→ **TASK MATERIAL**
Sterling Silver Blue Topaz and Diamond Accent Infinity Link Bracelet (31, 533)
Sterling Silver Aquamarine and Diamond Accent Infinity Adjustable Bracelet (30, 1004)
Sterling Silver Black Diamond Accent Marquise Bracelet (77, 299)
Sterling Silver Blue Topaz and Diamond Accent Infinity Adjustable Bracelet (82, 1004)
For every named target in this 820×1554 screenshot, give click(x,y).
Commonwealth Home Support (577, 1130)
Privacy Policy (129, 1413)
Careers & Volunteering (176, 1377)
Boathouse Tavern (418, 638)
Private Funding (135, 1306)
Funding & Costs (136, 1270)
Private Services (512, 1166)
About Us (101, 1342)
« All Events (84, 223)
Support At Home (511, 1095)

→ **TASK REQUIREMENTS**
Reproduce the whole listing verbatim, leaving every line as it was.

→ **ANSWER BOX**
Sterling Silver Blue Topaz and Diamond Accent Infinity Link Bracelet (31, 533)
Sterling Silver Aquamarine and Diamond Accent Infinity Adjustable Bracelet (30, 1004)
Sterling Silver Black Diamond Accent Marquise Bracelet (77, 299)
Sterling Silver Blue Topaz and Diamond Accent Infinity Adjustable Bracelet (82, 1004)
For every named target in this 820×1554 screenshot, give click(x,y).
Commonwealth Home Support (577, 1130)
Privacy Policy (129, 1413)
Careers & Volunteering (176, 1377)
Boathouse Tavern (418, 638)
Private Funding (135, 1306)
Funding & Costs (136, 1270)
Private Services (512, 1166)
About Us (101, 1342)
« All Events (84, 223)
Support At Home (511, 1095)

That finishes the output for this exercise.